*Tasks to carry out*:
a) Please set down, word for word, the passage of the sermon on grace and labor from "So this is the" to "eternally with God.".
b) Answer these questions using the sermon on grace and labor:
(i) For which Sunday is the sermon appointed?
(ii) What does the word "Gospel" mean, according to the sermon?
(iii) With what event does the sermon say the Gospel begins?
c) Extend the sermon on grace and labor, beginning right after its final sentence.

-------- Text for analysis --------

Grace and Labor
12th Sunday after Pentecost.
1 Corinthians 15:1-11, Matthew 19:16-26
In the name of the Father, the Son and the Holy Spirit. Amen.
Brothers and sisters, today in both the Epistle and the Gospel that are appointed for today, the 12th Sunday, we hear about grace and about labor.
Saint Paul declares to us that he preached the Gospel unto those who he was writing to. Then he explains the beginning of the Gospel, only the beginning, because he said to them:
“I delivered first to you that which I received.”
The Gospel — the word means Good News — begins with the Resurrection of Christ. One might say that it ends with Christ. It begins with Him being resurrected so that we could be resurrected. And the ending or the fulfillment of the Gospel is that we become perfected: we come to know God because we become like Him; the Incarnation of the God-man has made us capable of becoming like Him, to be without spot or wrinkle, as the Church has described.
So this is the Gospel: That Jesus Christ is risen from the dead and, because He is the God-man and in His humanity rose from the dead, we can rise from the dead. We’re not talking now just about our limbs being made alive again flowing with blood and having sinews and muscles. We’re talking about the soul being alive eternally with God.
Now, how does this occur? Just knowing about the Resurrection does not make the Gospel effectual in your life. Many people know about the Resurrection; it’s part of our culture. And yet many people, most people, do not live according to the Resurrection. The Gospel is powerful when it transforms us to become full of grace, to become perfected so that we know God.

-------- Source data --------

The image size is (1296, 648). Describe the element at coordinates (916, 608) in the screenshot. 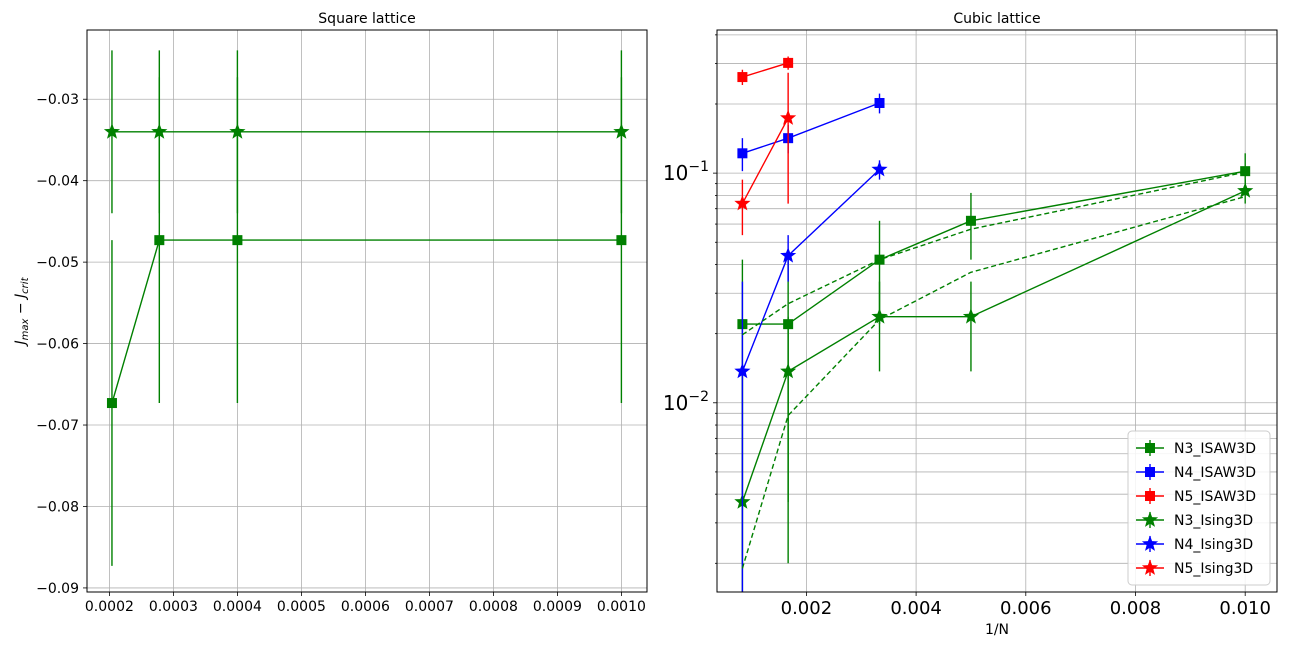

--------

*Your responses*:
a)
So this is the Gospel: That Jesus Christ is risen from the dead and, because He is the God-man and in His humanity rose from the dead, we can rise from the dead. We’re not talking now just about our limbs being made alive again flowing with blood and having sinews and muscles. We’re talking about the soul being alive eternally with God.

b)
(i) The 12th Sunday after Pentecost.
(ii) Good News.
(iii) The Resurrection of Christ.

c)
Now, the beginning is that Christ died for our sins and then resurrected according to the Scriptures. Saint Paul says this.
“I delivered unto you, first of all, that which I also received, how that Christ died for our sins according to the Scriptures.”
The Scriptures he’s talking about, by the way, are the Old Testament Scriptures, every page of which refers to Christ.
“And that He was buried and that He rose again the third day according to the Scriptures. And that He was seen of Cephas“ that is, Peter, “then of the twelve.”
And then He was seen by five hundred brethren and James and the rest of the Apostles. He stops explaining about the Gospel there. He explains in great detail about the Gospel in all of the other Epistles, including First Corinthians of which this is an excerpt. The beginning of the Gospel is that Christ is risen from the dead and, like I said, the end of it is that we become like Christ.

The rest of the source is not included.